"""
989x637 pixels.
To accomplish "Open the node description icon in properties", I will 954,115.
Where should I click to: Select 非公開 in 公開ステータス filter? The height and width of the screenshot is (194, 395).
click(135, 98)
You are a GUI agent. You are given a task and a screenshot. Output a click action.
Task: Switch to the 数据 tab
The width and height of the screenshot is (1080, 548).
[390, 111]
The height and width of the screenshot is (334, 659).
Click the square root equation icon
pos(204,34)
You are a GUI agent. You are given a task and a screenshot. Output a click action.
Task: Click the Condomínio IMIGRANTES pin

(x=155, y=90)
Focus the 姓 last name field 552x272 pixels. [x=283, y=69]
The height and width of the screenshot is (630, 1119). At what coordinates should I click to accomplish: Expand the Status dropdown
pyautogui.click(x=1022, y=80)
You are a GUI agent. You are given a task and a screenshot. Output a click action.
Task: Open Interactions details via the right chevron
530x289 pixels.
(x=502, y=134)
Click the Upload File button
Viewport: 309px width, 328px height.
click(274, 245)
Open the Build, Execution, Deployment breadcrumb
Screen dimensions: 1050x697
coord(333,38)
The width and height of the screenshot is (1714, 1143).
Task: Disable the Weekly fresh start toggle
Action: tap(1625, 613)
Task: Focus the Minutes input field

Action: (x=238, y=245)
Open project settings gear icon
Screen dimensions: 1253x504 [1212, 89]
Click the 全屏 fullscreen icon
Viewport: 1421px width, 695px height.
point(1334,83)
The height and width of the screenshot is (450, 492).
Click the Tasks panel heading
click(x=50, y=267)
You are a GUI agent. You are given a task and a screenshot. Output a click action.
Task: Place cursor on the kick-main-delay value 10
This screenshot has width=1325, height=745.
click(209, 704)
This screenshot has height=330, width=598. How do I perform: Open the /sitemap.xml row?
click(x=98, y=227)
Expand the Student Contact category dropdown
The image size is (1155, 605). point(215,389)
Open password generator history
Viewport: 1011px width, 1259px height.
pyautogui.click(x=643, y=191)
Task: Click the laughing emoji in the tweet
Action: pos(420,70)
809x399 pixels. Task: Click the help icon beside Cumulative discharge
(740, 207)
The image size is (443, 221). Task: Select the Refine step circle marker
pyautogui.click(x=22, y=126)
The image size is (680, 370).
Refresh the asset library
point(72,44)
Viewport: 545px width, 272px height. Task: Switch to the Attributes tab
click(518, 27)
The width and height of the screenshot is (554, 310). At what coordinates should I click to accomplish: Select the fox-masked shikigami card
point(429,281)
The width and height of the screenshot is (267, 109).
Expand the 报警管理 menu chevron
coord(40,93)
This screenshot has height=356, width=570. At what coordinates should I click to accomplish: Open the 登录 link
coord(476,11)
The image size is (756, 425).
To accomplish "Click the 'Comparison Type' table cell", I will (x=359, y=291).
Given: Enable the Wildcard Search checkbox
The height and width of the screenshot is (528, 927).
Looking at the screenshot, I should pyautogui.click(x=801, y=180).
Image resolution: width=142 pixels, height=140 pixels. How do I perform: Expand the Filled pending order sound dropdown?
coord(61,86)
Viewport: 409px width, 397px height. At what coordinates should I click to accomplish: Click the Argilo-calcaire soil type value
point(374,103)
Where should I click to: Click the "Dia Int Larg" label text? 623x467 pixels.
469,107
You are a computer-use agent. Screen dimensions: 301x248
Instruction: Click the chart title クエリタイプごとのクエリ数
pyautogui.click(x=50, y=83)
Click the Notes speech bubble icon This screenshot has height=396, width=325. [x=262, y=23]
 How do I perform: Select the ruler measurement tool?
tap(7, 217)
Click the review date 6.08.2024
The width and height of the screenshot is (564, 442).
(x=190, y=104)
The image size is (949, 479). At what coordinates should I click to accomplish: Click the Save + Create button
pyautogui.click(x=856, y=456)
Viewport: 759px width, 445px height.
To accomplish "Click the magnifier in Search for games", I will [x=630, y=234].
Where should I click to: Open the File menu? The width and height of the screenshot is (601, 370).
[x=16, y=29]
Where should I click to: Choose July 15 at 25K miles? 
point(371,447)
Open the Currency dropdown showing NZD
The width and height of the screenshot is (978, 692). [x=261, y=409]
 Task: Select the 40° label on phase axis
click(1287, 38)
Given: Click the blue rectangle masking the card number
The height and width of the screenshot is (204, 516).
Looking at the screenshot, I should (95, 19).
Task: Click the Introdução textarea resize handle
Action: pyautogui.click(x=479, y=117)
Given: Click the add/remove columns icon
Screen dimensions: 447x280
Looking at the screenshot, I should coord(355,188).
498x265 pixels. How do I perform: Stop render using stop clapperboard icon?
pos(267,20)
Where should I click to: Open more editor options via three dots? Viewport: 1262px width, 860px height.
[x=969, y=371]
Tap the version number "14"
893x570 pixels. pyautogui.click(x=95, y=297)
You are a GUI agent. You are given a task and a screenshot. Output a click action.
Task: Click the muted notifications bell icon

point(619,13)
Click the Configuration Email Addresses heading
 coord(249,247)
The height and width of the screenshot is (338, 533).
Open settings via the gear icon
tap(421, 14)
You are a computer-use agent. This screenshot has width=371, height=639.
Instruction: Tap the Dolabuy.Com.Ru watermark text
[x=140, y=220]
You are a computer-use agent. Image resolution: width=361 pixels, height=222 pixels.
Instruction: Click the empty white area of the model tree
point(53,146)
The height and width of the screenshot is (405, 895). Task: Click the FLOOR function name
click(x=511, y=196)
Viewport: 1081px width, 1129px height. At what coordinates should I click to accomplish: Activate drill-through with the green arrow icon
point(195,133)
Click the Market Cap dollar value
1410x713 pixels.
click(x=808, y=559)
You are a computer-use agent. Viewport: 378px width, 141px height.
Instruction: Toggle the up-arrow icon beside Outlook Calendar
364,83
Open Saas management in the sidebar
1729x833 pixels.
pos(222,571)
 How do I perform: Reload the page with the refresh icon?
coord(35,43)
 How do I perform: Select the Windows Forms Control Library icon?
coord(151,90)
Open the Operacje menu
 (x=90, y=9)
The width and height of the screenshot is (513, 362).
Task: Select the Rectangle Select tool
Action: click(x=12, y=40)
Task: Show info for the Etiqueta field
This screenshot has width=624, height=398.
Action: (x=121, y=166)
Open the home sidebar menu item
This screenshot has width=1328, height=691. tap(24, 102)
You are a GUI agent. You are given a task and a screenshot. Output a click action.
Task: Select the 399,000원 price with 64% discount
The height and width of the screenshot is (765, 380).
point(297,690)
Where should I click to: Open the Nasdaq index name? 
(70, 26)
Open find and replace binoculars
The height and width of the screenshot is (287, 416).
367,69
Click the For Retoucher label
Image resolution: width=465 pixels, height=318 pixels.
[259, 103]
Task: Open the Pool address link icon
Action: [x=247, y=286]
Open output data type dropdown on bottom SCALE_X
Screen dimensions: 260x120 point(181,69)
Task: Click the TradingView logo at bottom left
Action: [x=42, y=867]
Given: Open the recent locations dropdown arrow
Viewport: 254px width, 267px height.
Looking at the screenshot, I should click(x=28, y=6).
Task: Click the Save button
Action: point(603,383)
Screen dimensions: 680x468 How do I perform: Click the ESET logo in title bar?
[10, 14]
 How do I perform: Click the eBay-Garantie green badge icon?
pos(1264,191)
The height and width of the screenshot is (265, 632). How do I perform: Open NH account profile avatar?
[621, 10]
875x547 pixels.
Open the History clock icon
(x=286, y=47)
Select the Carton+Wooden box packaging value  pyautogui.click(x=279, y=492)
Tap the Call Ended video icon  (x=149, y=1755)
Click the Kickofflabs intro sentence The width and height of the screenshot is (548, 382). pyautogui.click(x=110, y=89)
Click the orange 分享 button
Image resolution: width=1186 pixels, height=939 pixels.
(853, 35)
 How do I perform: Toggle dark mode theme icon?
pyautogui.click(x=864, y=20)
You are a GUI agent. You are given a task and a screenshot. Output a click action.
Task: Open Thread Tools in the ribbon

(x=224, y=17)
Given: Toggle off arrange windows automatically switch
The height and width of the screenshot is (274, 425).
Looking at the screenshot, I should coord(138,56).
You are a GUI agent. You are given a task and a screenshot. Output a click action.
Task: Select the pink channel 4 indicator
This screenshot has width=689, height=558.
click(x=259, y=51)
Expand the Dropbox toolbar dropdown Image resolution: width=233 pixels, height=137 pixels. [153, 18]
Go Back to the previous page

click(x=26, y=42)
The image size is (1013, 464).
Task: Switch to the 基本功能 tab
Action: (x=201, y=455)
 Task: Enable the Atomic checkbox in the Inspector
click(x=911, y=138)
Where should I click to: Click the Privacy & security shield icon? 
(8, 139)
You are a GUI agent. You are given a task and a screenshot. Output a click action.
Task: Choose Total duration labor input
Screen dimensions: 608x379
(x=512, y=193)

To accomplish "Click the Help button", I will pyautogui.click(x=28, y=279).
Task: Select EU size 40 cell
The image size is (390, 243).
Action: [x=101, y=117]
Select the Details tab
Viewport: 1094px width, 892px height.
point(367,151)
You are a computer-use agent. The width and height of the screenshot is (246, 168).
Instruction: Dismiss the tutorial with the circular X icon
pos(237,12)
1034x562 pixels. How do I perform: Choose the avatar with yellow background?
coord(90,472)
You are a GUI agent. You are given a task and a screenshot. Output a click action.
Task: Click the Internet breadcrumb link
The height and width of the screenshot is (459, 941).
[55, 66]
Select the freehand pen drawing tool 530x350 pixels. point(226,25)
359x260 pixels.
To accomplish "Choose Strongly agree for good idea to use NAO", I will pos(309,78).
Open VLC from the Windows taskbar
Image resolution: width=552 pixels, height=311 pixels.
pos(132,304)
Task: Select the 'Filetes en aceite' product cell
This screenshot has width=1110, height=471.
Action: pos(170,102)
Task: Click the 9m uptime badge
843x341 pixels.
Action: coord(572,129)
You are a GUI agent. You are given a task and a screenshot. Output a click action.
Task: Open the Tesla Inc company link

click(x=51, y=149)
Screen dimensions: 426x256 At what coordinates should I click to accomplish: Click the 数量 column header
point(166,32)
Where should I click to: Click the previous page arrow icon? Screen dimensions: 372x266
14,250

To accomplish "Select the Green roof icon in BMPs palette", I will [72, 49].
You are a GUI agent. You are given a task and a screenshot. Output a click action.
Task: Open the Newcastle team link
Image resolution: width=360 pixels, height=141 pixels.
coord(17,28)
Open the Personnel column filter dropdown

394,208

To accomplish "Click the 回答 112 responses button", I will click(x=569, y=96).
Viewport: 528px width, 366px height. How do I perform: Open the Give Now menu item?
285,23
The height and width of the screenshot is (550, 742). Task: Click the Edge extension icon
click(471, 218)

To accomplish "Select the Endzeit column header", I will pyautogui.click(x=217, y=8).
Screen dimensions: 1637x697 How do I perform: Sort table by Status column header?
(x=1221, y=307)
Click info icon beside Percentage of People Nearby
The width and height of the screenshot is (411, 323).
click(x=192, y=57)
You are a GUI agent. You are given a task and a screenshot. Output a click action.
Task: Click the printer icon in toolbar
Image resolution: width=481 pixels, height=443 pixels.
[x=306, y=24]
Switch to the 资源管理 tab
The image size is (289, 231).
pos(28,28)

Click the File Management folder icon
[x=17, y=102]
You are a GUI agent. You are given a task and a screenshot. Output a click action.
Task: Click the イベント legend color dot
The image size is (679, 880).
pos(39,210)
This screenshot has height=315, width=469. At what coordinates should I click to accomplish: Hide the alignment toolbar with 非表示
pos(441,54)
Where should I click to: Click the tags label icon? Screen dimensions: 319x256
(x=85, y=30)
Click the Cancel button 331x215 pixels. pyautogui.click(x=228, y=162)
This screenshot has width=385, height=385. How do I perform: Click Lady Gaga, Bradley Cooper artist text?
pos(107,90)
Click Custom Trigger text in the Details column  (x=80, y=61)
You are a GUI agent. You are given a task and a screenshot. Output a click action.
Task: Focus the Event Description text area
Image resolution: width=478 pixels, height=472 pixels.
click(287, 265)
"""
#### EXERCISE AIM:
Above are some lines. Repeat exactly, and only, those from the line that has "Task: Click the Condomínio IMIGRANTES pin" through the line that has "Task: Open Interactions".

#### TASK OUTPUT:
Task: Click the Condomínio IMIGRANTES pin

(x=155, y=90)
Focus the 姓 last name field 552x272 pixels. [x=283, y=69]
The height and width of the screenshot is (630, 1119). At what coordinates should I click to accomplish: Expand the Status dropdown
pyautogui.click(x=1022, y=80)
You are a GUI agent. You are given a task and a screenshot. Output a click action.
Task: Open Interactions details via the right chevron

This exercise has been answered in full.